■ Exercise material ■
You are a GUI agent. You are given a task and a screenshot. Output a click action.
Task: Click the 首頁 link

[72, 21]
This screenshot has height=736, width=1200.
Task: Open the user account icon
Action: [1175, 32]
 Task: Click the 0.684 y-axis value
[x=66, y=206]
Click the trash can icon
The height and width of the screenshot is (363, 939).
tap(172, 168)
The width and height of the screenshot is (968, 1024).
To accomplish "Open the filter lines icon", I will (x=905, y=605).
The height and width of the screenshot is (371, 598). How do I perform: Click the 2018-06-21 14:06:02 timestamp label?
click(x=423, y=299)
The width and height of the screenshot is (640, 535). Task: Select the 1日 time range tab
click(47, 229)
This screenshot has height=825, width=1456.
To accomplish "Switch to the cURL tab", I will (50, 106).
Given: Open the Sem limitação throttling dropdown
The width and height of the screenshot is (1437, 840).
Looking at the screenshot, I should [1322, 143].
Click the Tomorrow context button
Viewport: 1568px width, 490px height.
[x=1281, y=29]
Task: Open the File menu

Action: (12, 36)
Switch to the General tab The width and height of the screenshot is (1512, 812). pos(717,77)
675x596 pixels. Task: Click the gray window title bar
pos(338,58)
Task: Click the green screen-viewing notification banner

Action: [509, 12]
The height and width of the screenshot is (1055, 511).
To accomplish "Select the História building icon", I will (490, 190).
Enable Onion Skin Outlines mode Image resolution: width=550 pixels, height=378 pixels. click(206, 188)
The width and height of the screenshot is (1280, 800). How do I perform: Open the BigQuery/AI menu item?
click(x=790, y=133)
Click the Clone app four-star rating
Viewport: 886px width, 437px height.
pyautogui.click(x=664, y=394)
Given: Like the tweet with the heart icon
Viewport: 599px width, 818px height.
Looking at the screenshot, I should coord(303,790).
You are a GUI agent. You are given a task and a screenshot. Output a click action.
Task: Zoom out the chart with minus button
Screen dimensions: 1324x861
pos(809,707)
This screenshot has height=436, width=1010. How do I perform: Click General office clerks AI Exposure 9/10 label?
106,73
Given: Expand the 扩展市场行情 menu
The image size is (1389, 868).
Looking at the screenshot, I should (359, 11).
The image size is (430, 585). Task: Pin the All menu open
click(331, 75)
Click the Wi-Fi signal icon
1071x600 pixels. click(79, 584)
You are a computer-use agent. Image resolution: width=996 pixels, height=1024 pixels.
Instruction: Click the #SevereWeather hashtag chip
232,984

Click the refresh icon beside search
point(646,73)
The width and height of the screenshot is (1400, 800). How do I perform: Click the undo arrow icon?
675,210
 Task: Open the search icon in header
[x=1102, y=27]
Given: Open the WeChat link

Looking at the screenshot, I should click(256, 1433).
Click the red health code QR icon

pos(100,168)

■ What to do ■
Look above for the line with "The height and width of the screenshot is (1055, 511)." and the line with "Given: Like the tweet with the heart icon". Write out those two lines and all the lines between them, exactly, and no others.

■ Response ■
The height and width of the screenshot is (1055, 511).
To accomplish "Select the História building icon", I will (490, 190).
Enable Onion Skin Outlines mode Image resolution: width=550 pixels, height=378 pixels. click(206, 188)
The width and height of the screenshot is (1280, 800). How do I perform: Open the BigQuery/AI menu item?
click(x=790, y=133)
Click the Clone app four-star rating
Viewport: 886px width, 437px height.
pyautogui.click(x=664, y=394)
Given: Like the tweet with the heart icon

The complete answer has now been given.